Agriculture

Farmers in Nigeria Lack Critical Bankable Assets to Improve their Productivity- Report

By Khadijat Kareem

August 12, 2022

Dataphyte’s latest research brief titled “From Farm to Future: Thoughts on Food Security, Farmers’ Prosperity and Fiscal Stability in Nigeria” has revealed that very few agricultural households own bankable agricultural assets. This is a challenge especially for access to finance as lack of bankable assets often means no collateral to access finance even where it exists. 

According to the report, the Nigerian government’s interventions in the agric sector have had little effect in increasing ownership of critical assets that could increase productivity and improve the positioning of farmers for accessing agricultural loans. 

In agricultural households, assets like tractors, boats, planters, pickup trucks, sprinklers and outboard motors are the least owned agricultural assets. Cutlass, sickle, wheelbarrow and sprayer are the highest owned assets by agricultural assets. The assets that are the highest-owned agricultural are neither bankable nor are they collateral assets. 

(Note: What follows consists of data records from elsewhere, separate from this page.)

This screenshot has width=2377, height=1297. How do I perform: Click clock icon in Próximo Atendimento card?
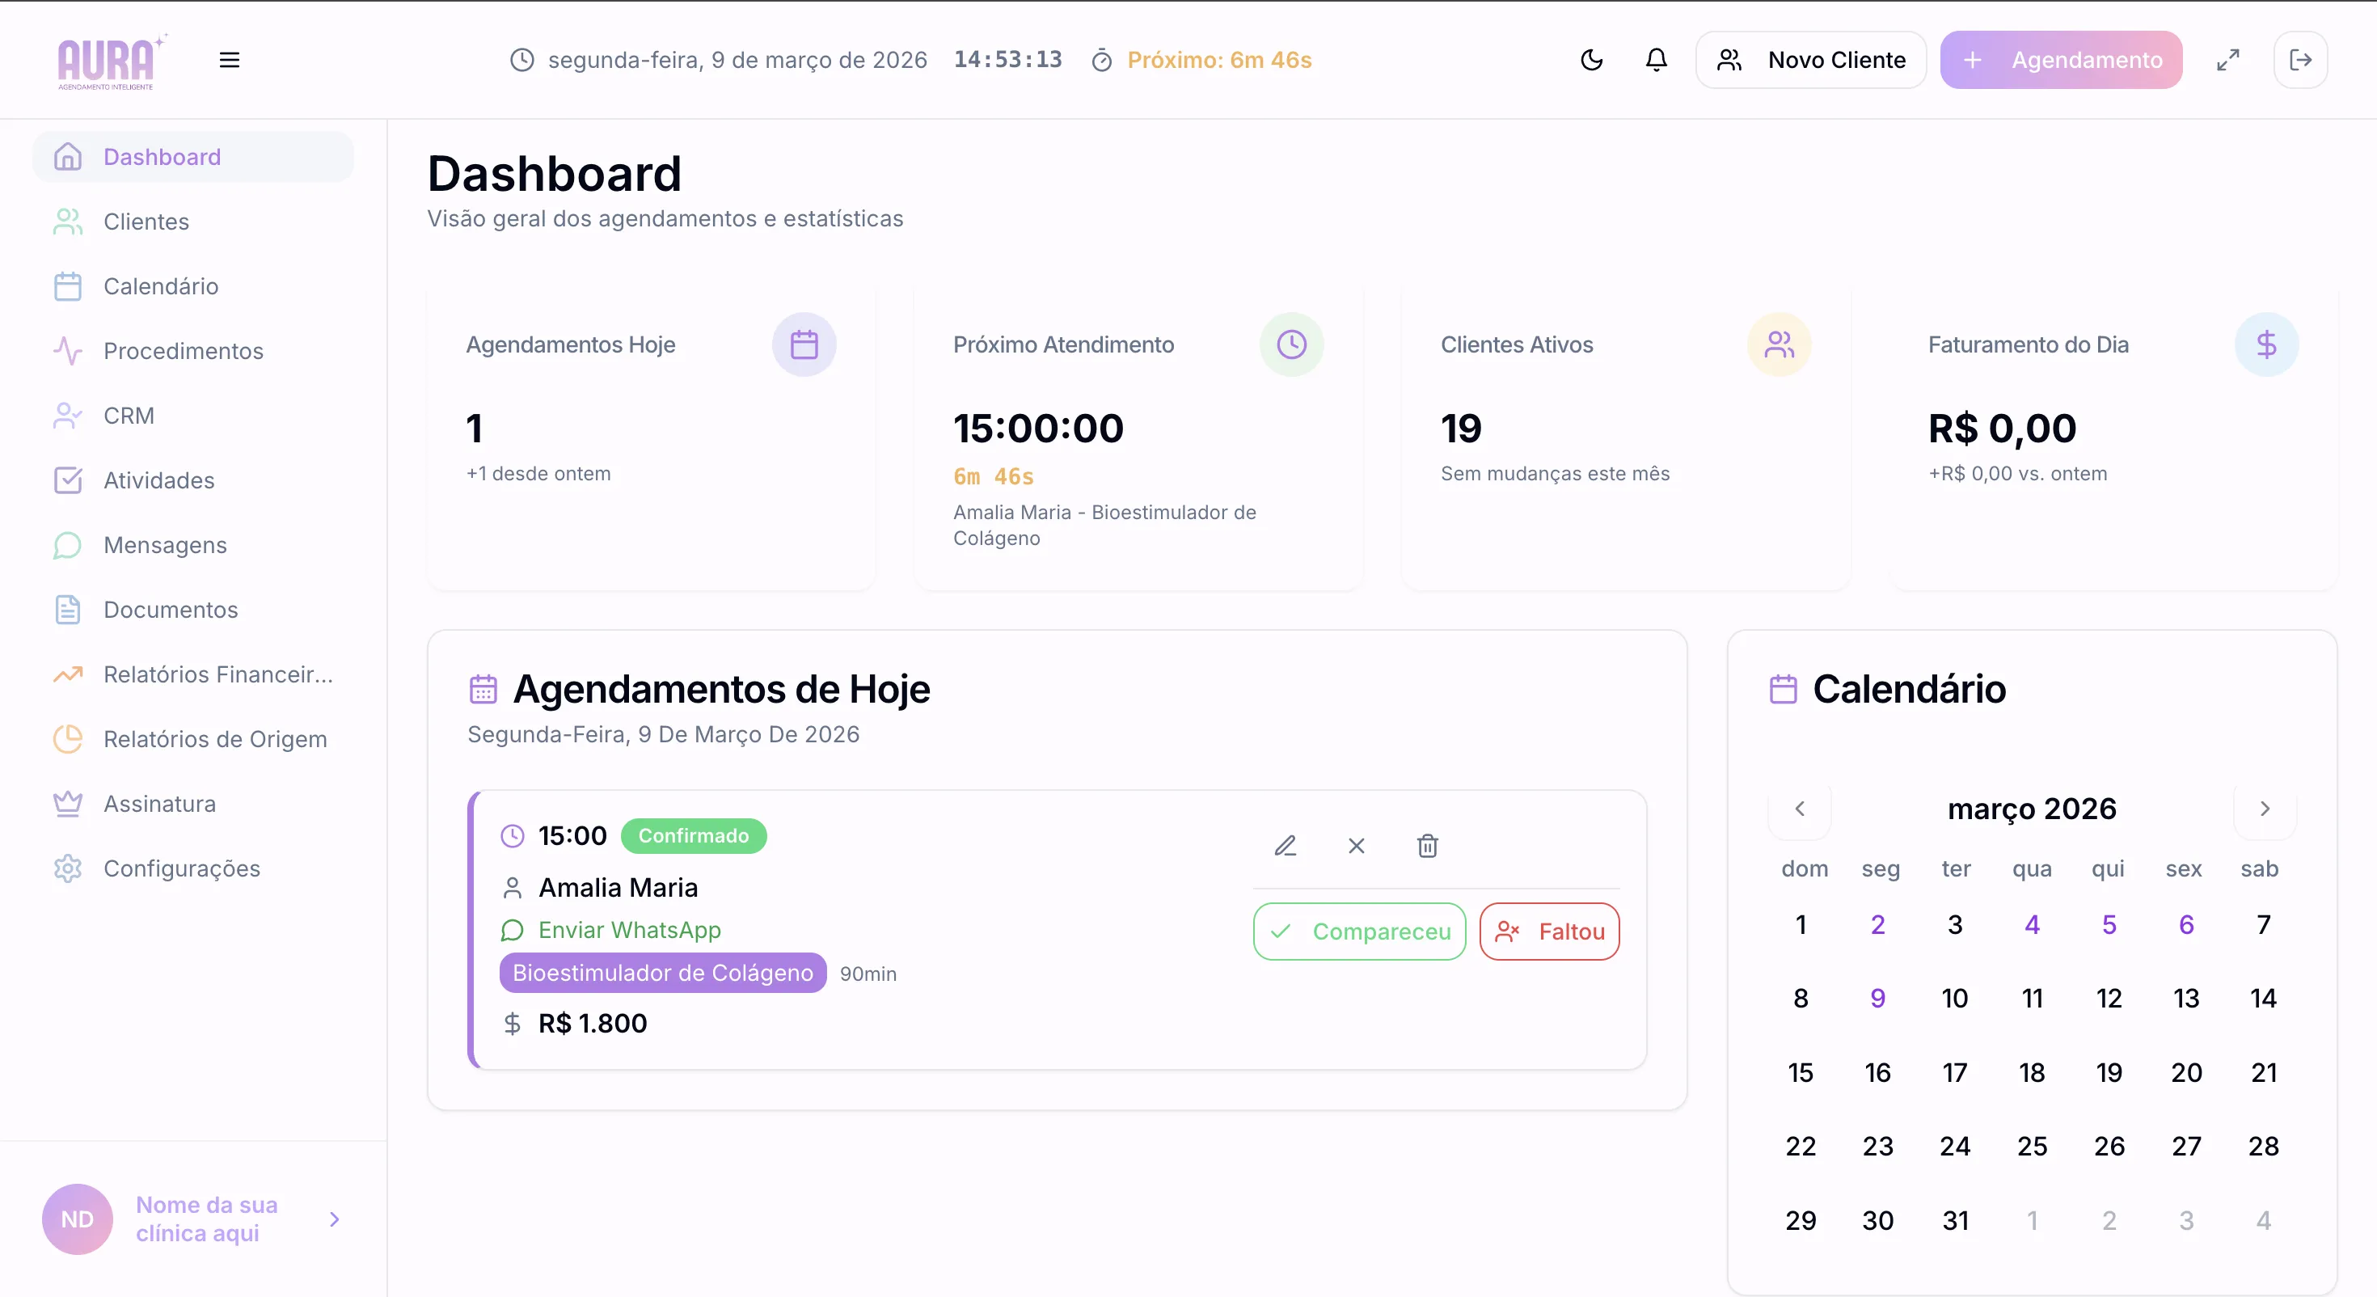click(1291, 344)
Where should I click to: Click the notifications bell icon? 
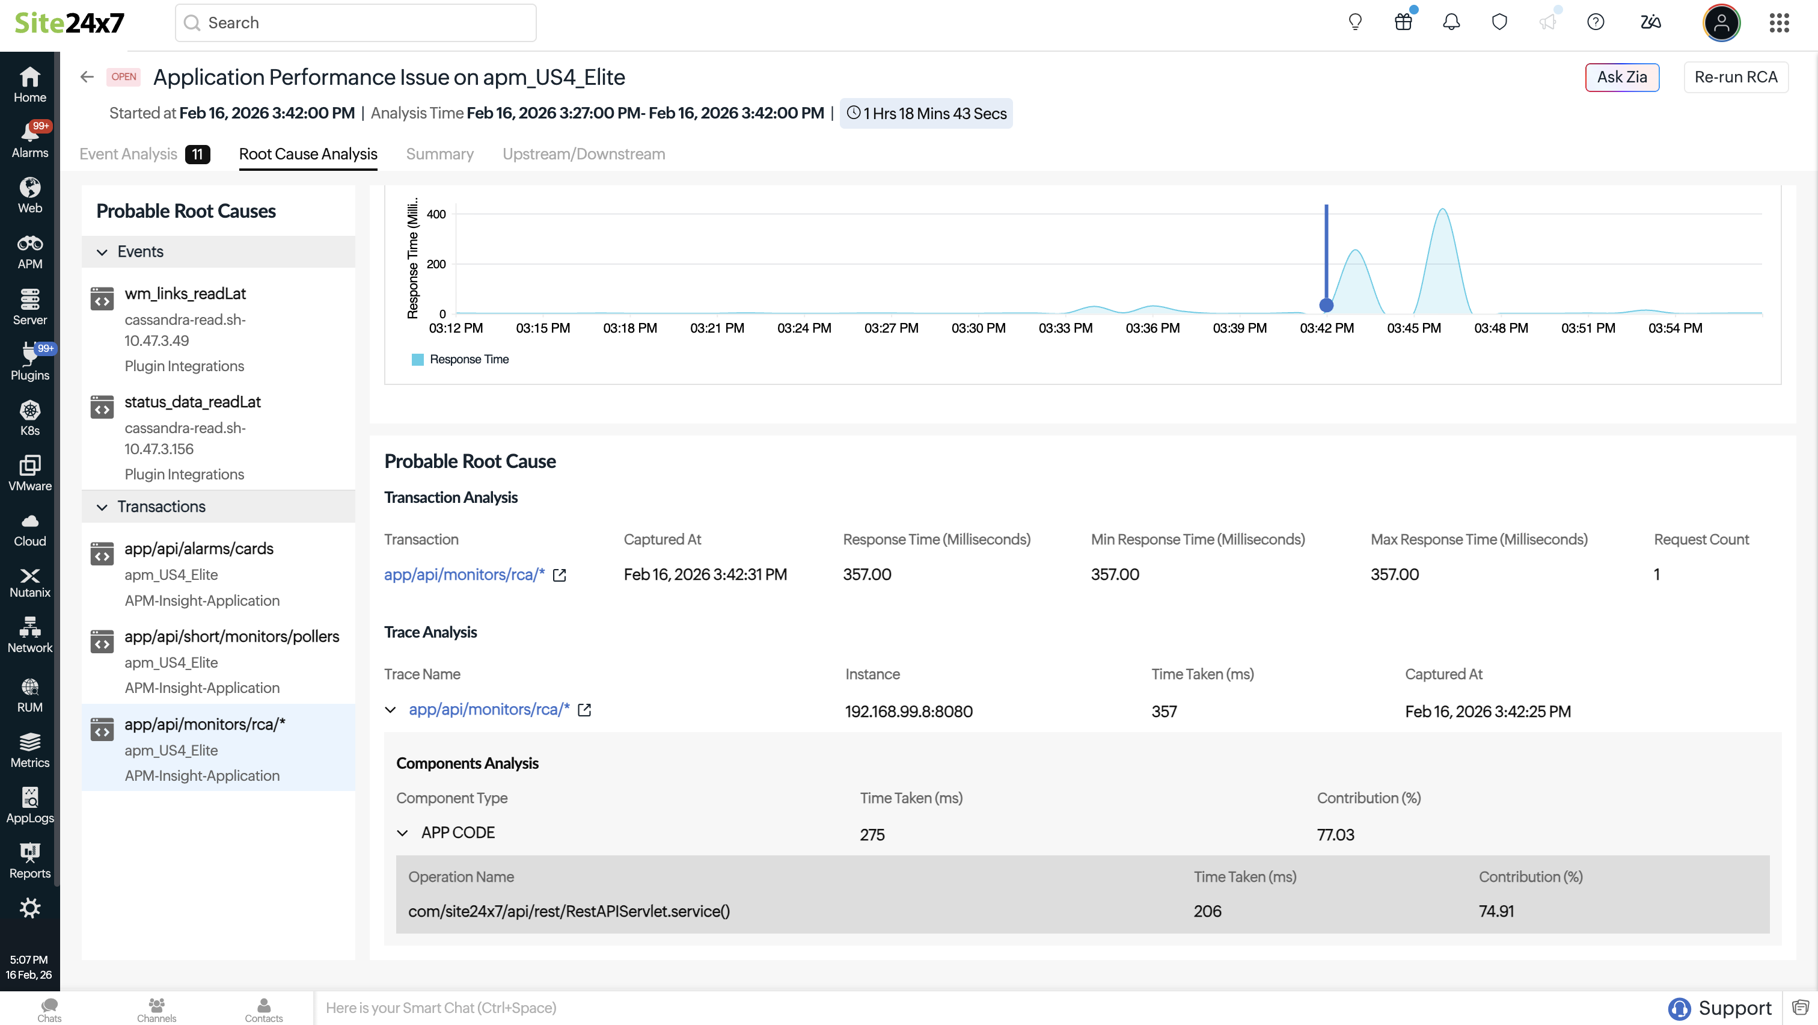pyautogui.click(x=1451, y=23)
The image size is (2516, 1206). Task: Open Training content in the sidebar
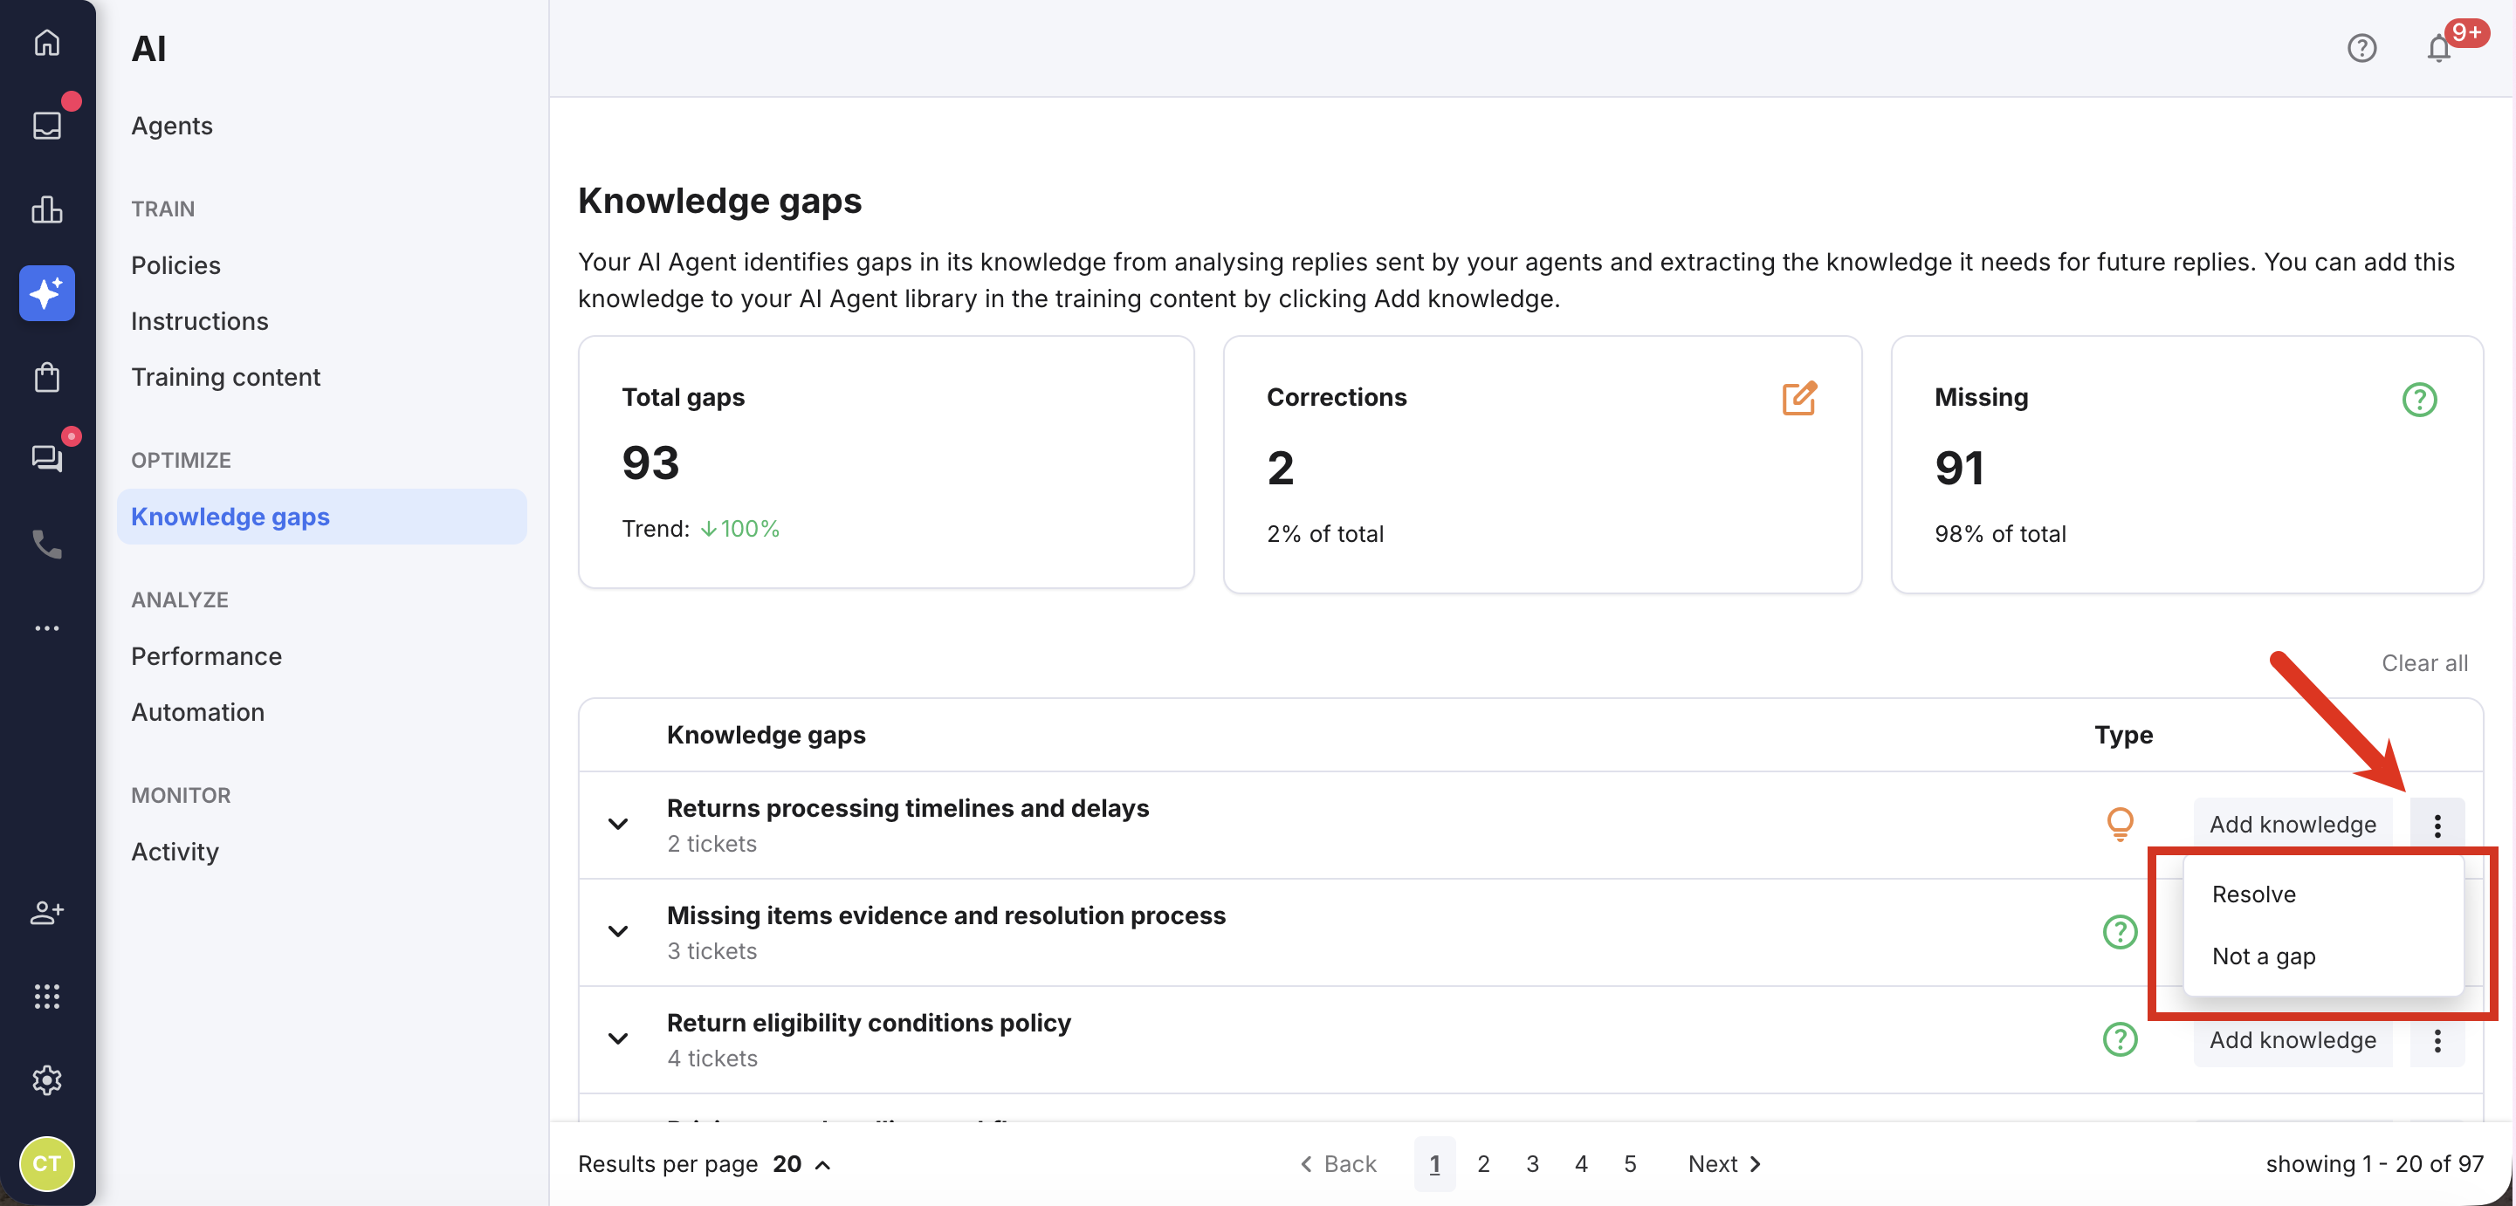pyautogui.click(x=226, y=377)
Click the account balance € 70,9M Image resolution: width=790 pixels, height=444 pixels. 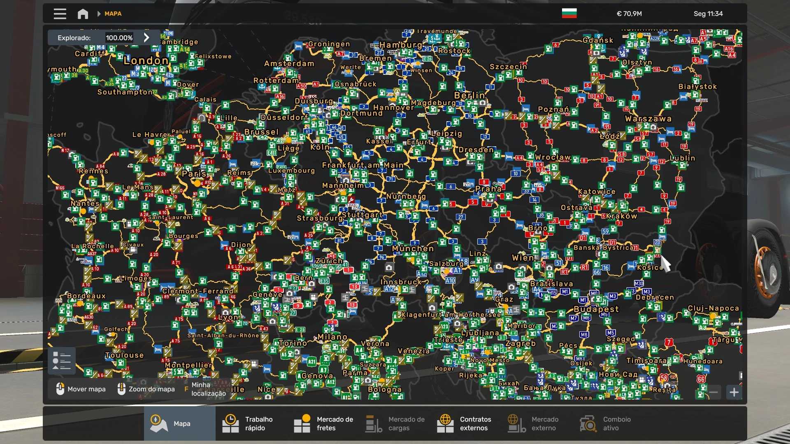pos(629,14)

Bankable assets are assets that can be used as stand-ins for loans or as collateral for loans in a bank. Farmers can use bankable assets or agricultural collateral assets to access loans from banks, hereby solving the credit constraints hindering the expansion of agriculture. 

The report highlights the importance of bankable agriculture assets in increasing credit and advance to the agricultural sector. 

Today in Nigeria, only 2% of rural farmers have access to institutional finance, and this may be connected to the lack of ownership of agricultural assets as the report revealed that only 5.15% of total bank loans and advances were given to the agricultural sector despite the sector’s 26.84% contribution to the economy.  

Policy interventions have done little to solve challenges like poor access to agricultural equipment and assets and access to credit or loan facilities, facing the agricultural sector. Majority of farmers in Nigeria are smallholder farmers, cultivating on less than 2 hectares of land and do not have the economic capacity of purchasing heavy agricultural assets. 

The research brief recommends improved access to credit facilities and improved fiscal and monetary policy to adjust access to credit to increase the number of agricultural households that own collateral assets and further boost agricultural output and productivity. Agriculture provides 30.6% of jobs in the country and as such should receive even more priority economically.